Likewise, in the following movement, the author escapes from readings that demonize the State and deify social movements, moving on to a deeper discussion of the issue of democracy and bringing up the issue of citizenship.

Once again, the clippings and themes have to do with political conjunctures: the end of the 1980s and the beginning of the 1990s bring to light the experiences in Brazil of local administrations that are intended to be democratic and popular. And thus, characters who were clearly in opposition to the State began to assume government tasks, especially in the municipal Legislative and Executive powers. The essays produced by the author in this period – the last of the books – resonate, albeit indirectly, with the new theoretical-political challenges arising from this new configuration. Citizenship and public space then become the core of the author's research. According to him, it is necessary “to reflect on a political system that follows democratic rules, but fails to reduce the vast social and economic exclusions: how can there be political freedom and extreme social and economic inequality?”.

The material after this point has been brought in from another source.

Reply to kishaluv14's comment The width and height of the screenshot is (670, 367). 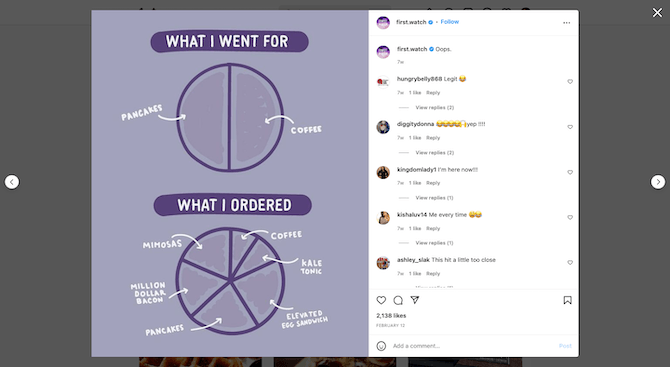point(433,229)
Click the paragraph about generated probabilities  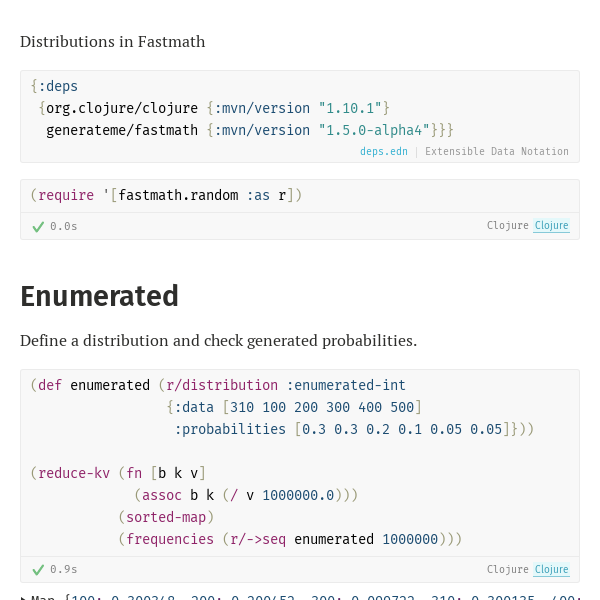coord(218,341)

For Kowarick, the key to understanding the political logic of this paradoxical situation are the notions of private citizen and public sub-citizen – the public space is governed not by explicit and universal rules, but by criteria of inclusion and exclusion of rights and duties marked by favoritism, willpower and violence. Thus, the primacy of the private citizen is established, “the one who with his effort and perseverance, won in life, because he built his own house for many and painful years”.

In this way, the logic of self-production of housing, a place for workers in the city, is perversely intertwined with the logic of concentration of power and its perpetuation, even under formally democratic regimes.

Finally, in the last test of Urban Writings (“Urban Investigation and Society”), the author reveals the reasons that led him to publish a book presenting (and re-discussing!) one by one the concepts that were being built throughout his intellectual path. I transcribe his words, which define the position from which Kowarick situates his speech: “The urban researcher is not an agent of social and political transformation.

Its fundamental role lies in the critical production of knowledge in the strongest and most rigorous sense of the term. Its role is subversive, that is, to revolve, disturb, disorder the state of things and ideas, upsetting the consecrated interpretation, the action considered correct and effective, the hierarchy of values ​​and the dominant rationality. Subverting means questioning and checking theories, methods and analytical categories; it also means questioning and unveiling the social practices of the most varied groups present in society's hierarchies, with special attention to the multiple values, symbols, traditions and experiences of the countless components of the popular strata”.

In times of blinding neoliberalism, it is really a pleasure to see that subversive thinkers still exist!

In time: one more trace of the author's sensitivity: the book is punctuated by the strong and precise photographs of Tomás Rezende. These are not illustrations, but a dialogue that the text establishes with another discourse – that of the image –, which also gradually reveals the marks of exclusion in the powerful city of São Paulo.

*Raquel Rolnik is a professor at the Faculty of Architecture and Urbanism at USP. Author, among other books, of war of places (Boitempo).

Originally published on Journal of Reviews, nº 65, on 12/08/2000.

Reference


Lucio Kowarick. Urban Writings. São Paulo, Editora 34, 144 pages.